→ **SOURCE PASSAGE**:
■ ■ ■ ■ ■
ANTLR4 Accepting additional tokens as valid?

https://stackoverflow.com/questions/22305340

12-06-2023
|

Question

I'm building a small rule language to test and get used to ANTLR. I'm using ANTLR V4 and I have the following grammar split as follows:

Lexer.g4

lexer grammar Lexer;

/*------------------------------------------------------------------
 * LEXER RULES - GENERIC KEYWORDS
 *------------------------------------------------------------------*/
NOT
    : 'not'
    ;

NULL
    : 'null'
    ;

AND
    : 'and'
    | '&'
    ;

/*------------------------------------------------------------------
 * LEXER RULES - PATTERN MATCHING
 *------------------------------------------------------------------*/
DELIM
    : [\|\\/:,&@+><^]
    ;

WS 
    : [ \t\r\n]+ -> skip 
    ;

VALUE 
    : SQUOTE TEXT SQUOTE
    ;

fragment SQUOTE
    : '\'' 
    ;

fragment TEXT 
    : ( 'a'..'z' 
      | 'A'..'Z'
      | '0'..'9'
      | '-'
      )+ ;

Attribute.g4

grammar Attribute;

/*------------------------------------------------------------------
 * Semantic Predicate
 *
 * Attributes are capitalised words that may have spaces.  They're 
 * loaded from the database and and set in the glue code so that
 * they can be cross checked here.  If the grammar passed in sees
 * an attribute it will pass so long as the attribute is in the 
 * database, otherwise the grammar will fail to parse.
 *------------------------------------------------------------------*/  
attr
    : a=ATTR {attributes.contains($a.text)}?
    ;

ATTR
    : ([A-Z][a-zA-Z0-9/]+([ ][A-Z][a-zA-Z0-9/]+)?)
    ;

ReplaceInWith.g4

grammar ReplaceInWith;

/*------------------------------------------------------------------
 * REPLACE IN WITH PARSER RULES
 *------------------------------------------------------------------*/
replace_in_with
    : rep in with {row.put($in.value    , $in.value.replace($rep.value, $with.value));}
    | repAtt with {row.put($repAtt.value, $with.value);}
    ;

rep returns[String value]
    : REPLACE v=VALUE {$value = trimQuotes($v.text);}
    ;

repAtt returns[String value]
    : REPLACE a=attr  {$value = $a.text;}
    ;

in returns[String value]
    : IN a=attr {$value = $a.text;}
    ;

with returns[String value]
    : WITH v=VALUE {$value = trimQuotes($v.text);}
    ;

/*------------------------------------------------------------------
 * LEXER RULES - KEYWORDS
 *------------------------------------------------------------------*/
REPLACE
    : 'rep'
    | 'replace'
    ;

IN
    : 'in'
    ;

WITH
    : 'with'
    ;

Parser.g4

grammar Parser;

/*------------------------------------------------------------------
 * IMPORTED RULES
 *------------------------------------------------------------------*/
 import //Essential imports
    Attribute,
    GlueCode,
    Lexer,

    //Actual Rules
    ReplaceInWith,

/*------------------------------------------------------------------
 * PARSER RULES
 * MUST ADD EACH TOP LEVEL RULE HERE FOR IT TO BE CALLABLE
 *------------------------------------------------------------------*/
eval
    : replace_in_with
    ;

GlueCode.g4

Java to supply static calling functionality to the grammar and to set the attributes up from the database.
■ ■ ■ ■ ■
→ **PROBLEMS TO WORK ON**:
(1) In the ANTLR grammar question, which two keywords does the REPLACE lexer rule accept?
(2) Quote the ANTLR grammar question from "grammar Attribute;" to "fail to parse.".

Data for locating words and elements
■ ■ ■ ■ ■
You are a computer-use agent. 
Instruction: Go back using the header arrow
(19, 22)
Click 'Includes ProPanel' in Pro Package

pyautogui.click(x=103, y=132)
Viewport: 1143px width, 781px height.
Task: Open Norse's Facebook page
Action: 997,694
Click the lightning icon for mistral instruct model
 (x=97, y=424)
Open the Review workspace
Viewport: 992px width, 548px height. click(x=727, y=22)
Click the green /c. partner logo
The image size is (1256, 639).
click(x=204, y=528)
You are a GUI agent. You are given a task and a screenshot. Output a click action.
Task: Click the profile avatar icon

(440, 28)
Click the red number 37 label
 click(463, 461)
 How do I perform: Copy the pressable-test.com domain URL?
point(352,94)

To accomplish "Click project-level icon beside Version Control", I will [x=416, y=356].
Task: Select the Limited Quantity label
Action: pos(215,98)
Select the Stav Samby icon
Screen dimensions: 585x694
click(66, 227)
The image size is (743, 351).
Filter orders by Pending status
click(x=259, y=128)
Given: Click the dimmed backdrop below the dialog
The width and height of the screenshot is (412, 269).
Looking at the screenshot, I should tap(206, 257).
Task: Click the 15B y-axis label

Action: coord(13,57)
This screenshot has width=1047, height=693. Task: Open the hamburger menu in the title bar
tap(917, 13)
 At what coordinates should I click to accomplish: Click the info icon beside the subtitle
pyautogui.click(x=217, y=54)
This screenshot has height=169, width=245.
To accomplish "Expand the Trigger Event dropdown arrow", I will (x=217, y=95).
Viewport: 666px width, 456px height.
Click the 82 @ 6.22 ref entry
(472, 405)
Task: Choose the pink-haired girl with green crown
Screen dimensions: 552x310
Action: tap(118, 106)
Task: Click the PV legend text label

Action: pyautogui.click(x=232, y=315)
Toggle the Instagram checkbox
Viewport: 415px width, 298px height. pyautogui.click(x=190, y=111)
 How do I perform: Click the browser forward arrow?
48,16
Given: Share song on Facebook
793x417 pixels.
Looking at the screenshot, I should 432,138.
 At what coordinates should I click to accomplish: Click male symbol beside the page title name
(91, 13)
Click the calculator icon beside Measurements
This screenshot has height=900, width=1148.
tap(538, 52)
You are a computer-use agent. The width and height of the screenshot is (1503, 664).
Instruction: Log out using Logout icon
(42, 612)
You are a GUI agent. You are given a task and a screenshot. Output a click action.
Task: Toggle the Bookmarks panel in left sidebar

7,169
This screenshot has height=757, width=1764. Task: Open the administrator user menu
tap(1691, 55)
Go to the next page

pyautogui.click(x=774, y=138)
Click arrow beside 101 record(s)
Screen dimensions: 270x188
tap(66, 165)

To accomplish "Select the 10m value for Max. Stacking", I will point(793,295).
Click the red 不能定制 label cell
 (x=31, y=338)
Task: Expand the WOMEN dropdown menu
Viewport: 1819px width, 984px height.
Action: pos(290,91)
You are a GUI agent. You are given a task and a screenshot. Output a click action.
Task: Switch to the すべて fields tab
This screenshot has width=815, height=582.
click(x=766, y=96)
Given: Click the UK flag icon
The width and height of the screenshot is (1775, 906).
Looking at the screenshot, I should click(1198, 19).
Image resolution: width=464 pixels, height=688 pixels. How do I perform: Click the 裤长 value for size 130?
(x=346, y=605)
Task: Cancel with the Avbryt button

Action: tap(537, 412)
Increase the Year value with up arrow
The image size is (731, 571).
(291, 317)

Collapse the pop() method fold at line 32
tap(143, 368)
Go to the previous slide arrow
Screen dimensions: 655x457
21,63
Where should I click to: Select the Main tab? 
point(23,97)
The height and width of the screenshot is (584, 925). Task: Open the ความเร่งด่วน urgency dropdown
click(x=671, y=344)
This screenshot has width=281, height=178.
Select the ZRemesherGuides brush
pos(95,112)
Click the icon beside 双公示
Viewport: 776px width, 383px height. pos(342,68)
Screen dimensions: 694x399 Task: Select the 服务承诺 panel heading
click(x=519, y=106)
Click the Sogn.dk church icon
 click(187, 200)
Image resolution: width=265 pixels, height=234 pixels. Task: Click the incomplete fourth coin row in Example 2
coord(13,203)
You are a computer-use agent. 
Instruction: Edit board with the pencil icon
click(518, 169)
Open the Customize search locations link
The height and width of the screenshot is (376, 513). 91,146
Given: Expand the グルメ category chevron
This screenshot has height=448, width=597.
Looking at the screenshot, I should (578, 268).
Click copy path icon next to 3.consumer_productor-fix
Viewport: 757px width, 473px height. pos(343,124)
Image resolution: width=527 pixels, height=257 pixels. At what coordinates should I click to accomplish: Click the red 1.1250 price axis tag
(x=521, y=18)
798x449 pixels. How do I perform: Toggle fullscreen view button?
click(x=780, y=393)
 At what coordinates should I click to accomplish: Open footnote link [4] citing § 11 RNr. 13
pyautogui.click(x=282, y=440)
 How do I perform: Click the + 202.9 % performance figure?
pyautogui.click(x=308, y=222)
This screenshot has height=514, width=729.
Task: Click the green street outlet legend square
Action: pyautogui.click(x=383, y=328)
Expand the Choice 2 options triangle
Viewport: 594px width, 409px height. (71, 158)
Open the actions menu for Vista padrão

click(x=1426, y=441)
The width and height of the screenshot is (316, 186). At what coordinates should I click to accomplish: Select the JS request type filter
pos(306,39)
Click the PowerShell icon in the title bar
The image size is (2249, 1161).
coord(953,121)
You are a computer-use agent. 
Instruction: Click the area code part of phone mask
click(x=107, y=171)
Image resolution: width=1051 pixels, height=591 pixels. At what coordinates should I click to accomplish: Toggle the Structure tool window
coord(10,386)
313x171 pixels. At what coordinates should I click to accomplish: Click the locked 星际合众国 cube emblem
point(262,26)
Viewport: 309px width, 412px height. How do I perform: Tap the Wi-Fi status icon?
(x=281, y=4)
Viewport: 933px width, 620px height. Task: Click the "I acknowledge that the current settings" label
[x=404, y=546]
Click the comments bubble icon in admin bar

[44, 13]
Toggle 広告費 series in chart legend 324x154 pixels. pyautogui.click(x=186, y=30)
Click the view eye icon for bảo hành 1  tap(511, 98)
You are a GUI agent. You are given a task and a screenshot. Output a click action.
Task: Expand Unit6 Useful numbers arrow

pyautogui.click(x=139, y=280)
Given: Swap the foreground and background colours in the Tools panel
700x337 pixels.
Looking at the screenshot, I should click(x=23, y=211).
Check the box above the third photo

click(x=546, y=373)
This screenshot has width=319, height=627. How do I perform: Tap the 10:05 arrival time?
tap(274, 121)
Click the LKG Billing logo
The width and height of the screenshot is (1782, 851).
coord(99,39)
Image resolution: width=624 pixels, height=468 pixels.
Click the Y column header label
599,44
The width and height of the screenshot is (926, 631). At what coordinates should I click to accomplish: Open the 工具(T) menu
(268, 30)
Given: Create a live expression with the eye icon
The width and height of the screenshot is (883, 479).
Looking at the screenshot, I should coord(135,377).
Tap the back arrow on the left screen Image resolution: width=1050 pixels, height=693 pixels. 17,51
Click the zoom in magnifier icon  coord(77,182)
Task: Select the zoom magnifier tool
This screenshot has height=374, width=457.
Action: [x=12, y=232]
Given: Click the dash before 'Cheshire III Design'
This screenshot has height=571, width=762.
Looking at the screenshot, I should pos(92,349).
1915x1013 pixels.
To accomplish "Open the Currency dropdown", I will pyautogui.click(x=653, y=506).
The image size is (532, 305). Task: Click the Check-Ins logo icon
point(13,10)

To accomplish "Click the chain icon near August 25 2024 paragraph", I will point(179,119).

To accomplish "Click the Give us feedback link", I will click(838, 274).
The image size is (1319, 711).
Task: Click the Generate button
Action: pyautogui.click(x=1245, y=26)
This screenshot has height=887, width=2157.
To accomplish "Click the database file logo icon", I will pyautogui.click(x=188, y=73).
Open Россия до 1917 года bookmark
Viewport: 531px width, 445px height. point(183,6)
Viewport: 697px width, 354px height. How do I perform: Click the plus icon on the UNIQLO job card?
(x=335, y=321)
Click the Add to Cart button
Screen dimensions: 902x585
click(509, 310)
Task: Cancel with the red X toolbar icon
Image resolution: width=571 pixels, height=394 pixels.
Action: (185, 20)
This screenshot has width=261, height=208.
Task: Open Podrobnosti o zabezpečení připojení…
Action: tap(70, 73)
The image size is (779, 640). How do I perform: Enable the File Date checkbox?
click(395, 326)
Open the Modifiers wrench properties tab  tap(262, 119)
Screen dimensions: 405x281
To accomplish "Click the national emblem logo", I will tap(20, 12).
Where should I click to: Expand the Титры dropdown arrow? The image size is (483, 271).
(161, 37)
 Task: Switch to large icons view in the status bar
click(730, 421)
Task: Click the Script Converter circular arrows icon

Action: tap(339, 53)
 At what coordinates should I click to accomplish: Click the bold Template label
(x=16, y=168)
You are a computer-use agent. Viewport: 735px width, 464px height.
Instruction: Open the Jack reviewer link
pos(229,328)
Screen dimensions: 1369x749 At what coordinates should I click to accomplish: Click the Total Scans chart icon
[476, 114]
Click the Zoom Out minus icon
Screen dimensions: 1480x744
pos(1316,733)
■ ■ ■ ■ ■
→ **RESPONSES**:
(1) 'rep' and 'replace'

(2)
grammar Attribute;

/*------------------------------------------------------------------
 * Semantic Predicate
 *
 * Attributes are capitalised words that may have spaces.  They're 
 * loaded from the database and and set in the glue code so that
 * they can be cross checked here.  If the grammar passed in sees
 * an attribute it will pass so long as the attribute is in the 
 * database, otherwise the grammar will fail to parse.